This was the custom of the land: for three tolod, the Atlantans worshiped the gods Avas, Kotar, and Síen, each god choosing one temple to himself. (One tolod = 9 days.) But when
their term had passed, Avas, Kotar, and Síen departed, giving place to Vabas, Selon, and Ģitan. And these gods had their three tolod of adoration. And they gave way to Morope, Ygam, and Kheddar, who drank the spilled wine and ate the burning meat for three tolod, till Avas, Kotar, and Síen should return.
Long the gods endured this, for the Atlantans were generous with their sacrifices. Still, the gods smarted under the tauntings of foreign deities. “Six tolod of fasting! Is it not the mortals who should fast at the will of the gods?”
So at length the gods of Atlantis grew weary of this raillery, and wearier still of six dry tolod, and found themselves dreading the end of their brief space of adulation even as it began. Thus one day spoke Avas to his priests: “Harken to my will, and to the will of all your gods! Nine tolod hence let there be nine temples, spaced with perfect evenness round the rim of the great stone—for no temple may have greater dominion than another. And let them be equal among themselves even as they surpass all other temples of the world. Such is our will: see that you obey!” So, too, spoke Kotar to his priests, and Síen to hers. And all the priests of Atlantis trembled and replied, “It shall be done, O gods!”
Now the people of Atlantis numbered among themselves the greatest artists, engineers, architects, and stonemasons that the world had ever seen. Also among them were many mathematicians. And all set busily to work when they heard the priests pronouncement: the stonemasons to quarrying, the engineers to building great engines of lifting and hauling, the artists to painting and scupting, and the architects to planning the form and construction of the new temples. All the populace found needful work for the fulfillment of the gods’ command.

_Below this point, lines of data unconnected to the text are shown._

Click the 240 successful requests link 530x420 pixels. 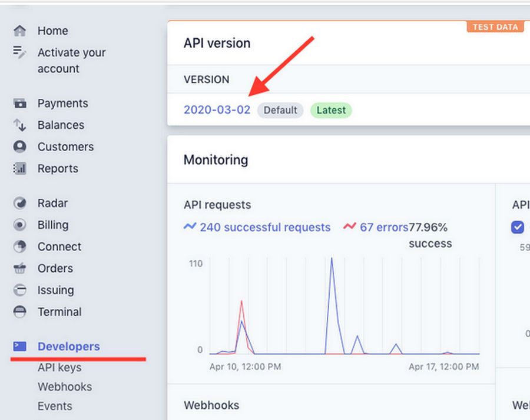point(264,227)
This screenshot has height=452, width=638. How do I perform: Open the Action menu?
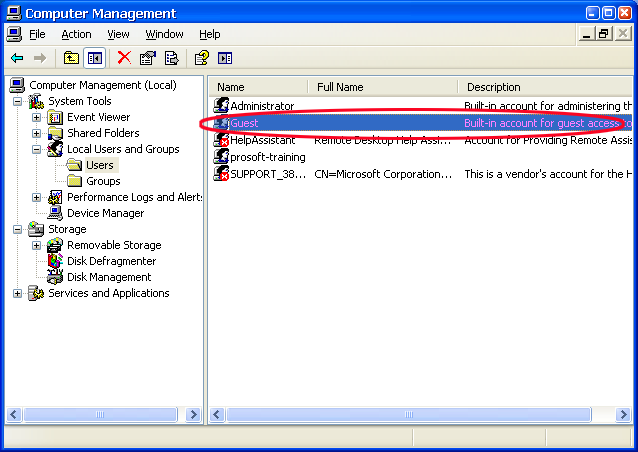[76, 34]
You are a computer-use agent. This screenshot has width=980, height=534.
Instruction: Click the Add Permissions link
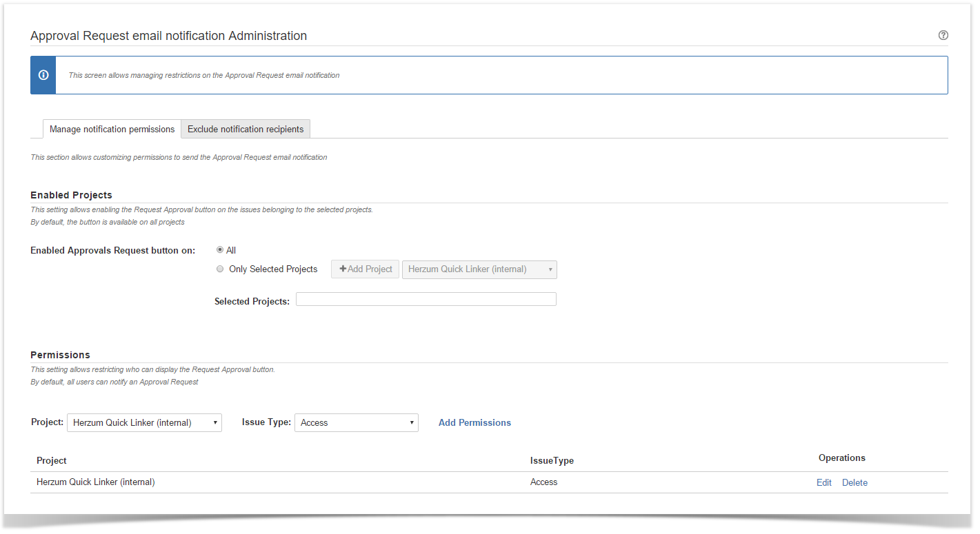click(x=474, y=422)
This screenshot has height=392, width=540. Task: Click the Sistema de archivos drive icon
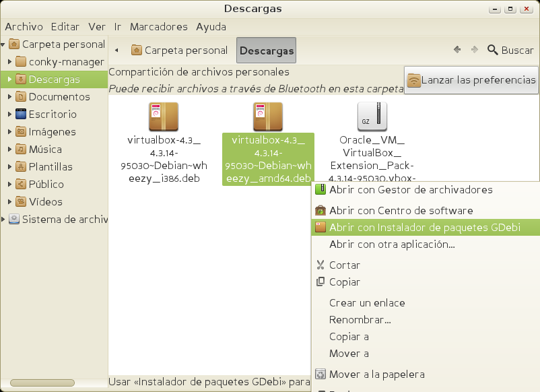pyautogui.click(x=13, y=220)
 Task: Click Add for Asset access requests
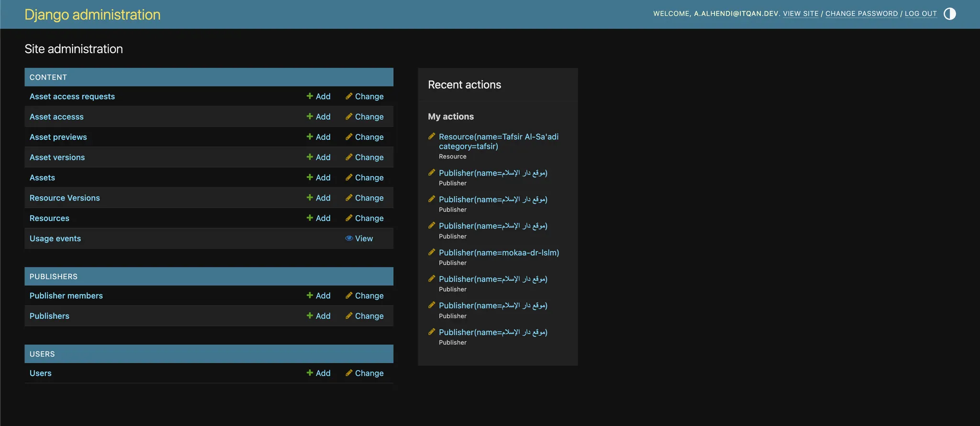[319, 96]
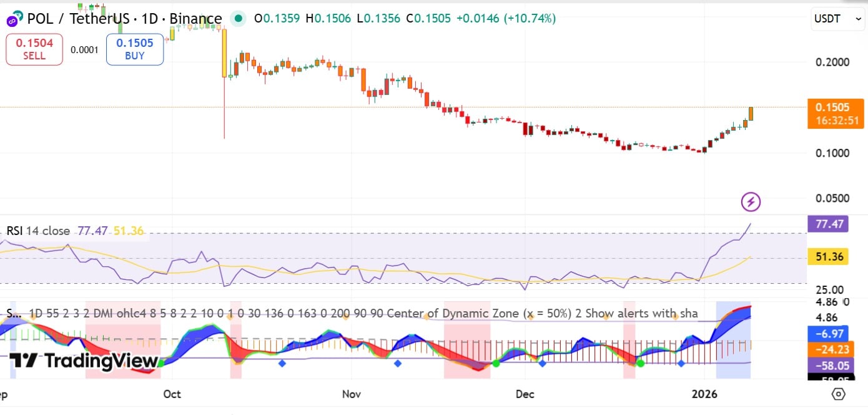Click the TradingView logo
The width and height of the screenshot is (868, 415).
pos(83,361)
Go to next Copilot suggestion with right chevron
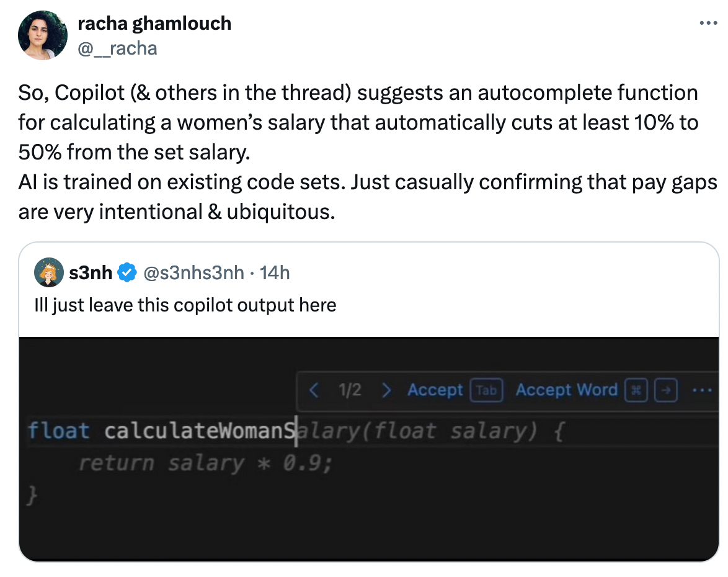Image resolution: width=728 pixels, height=577 pixels. click(386, 390)
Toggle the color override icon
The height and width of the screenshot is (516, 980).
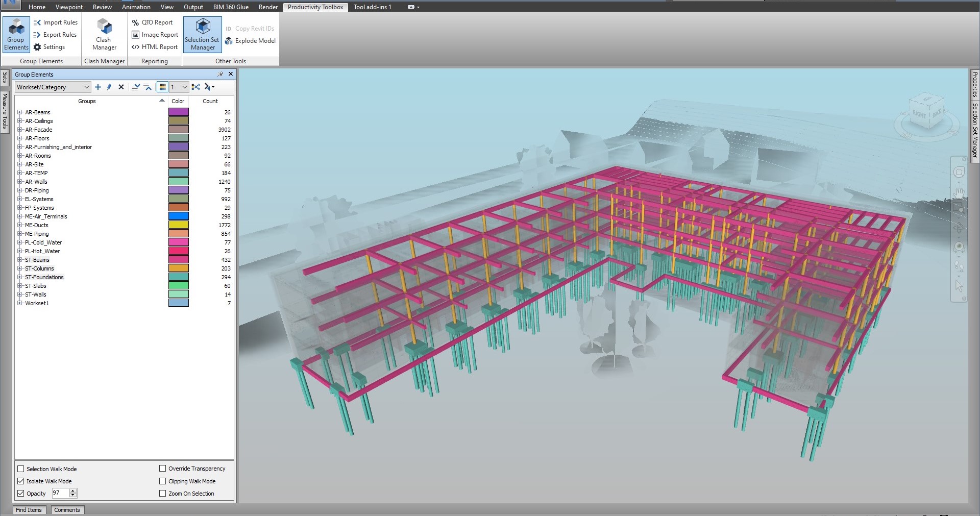162,87
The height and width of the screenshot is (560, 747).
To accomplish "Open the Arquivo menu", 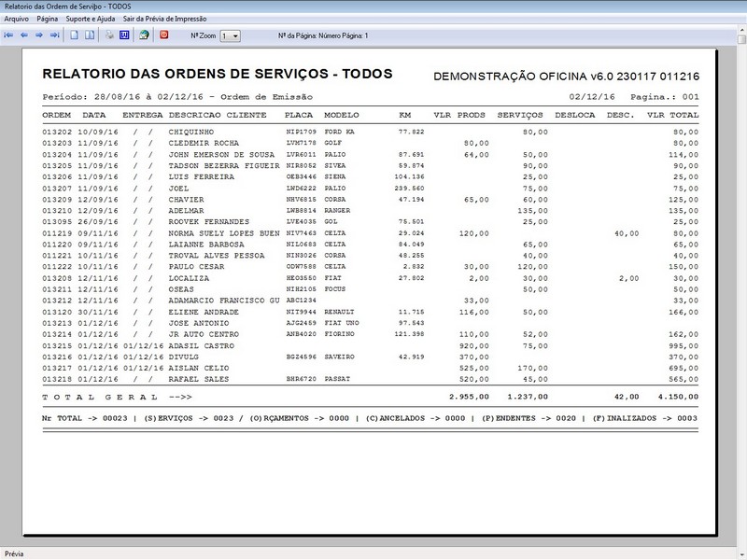I will [17, 16].
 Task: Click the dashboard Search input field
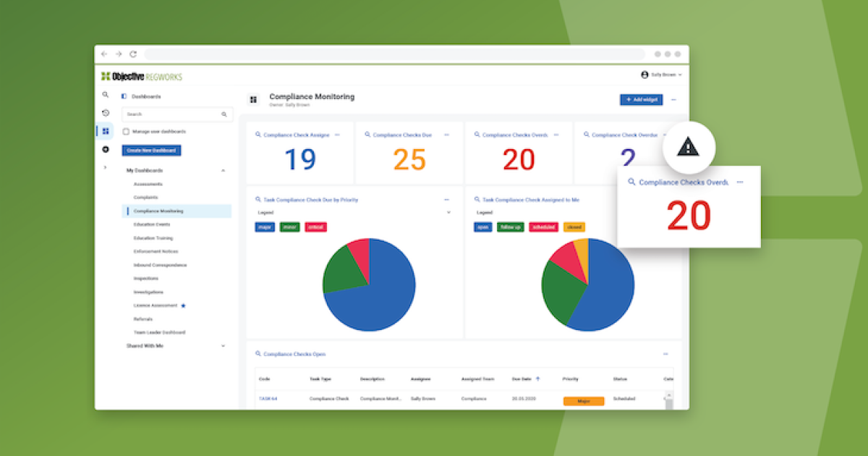pyautogui.click(x=174, y=114)
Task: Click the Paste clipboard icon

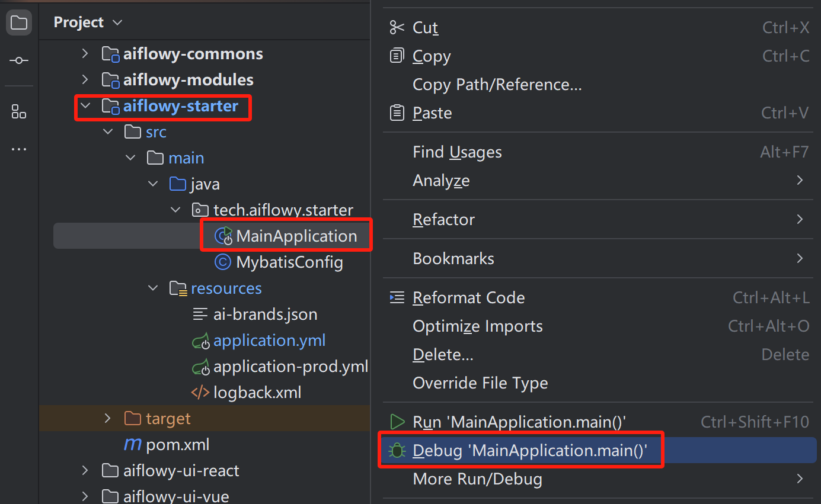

But the mathematicians said, “Now this is a very interesting problem. It is necessary (and sufficient) to trisect each of 
the angles that separate the old temples from one another, viewing them from the center of the Great Stone, then to place one new temple on each of the trisecting lines.” And they busied themselves with their instruments, and drew many pictures in the sand, and consumed much wine and ablakhar in thinking on the problem.
The work proceeded apace. Soon the Great Stone grew cluttered with machines the engineers had gathered, and the air became thick with dust from the stones the masons dressed.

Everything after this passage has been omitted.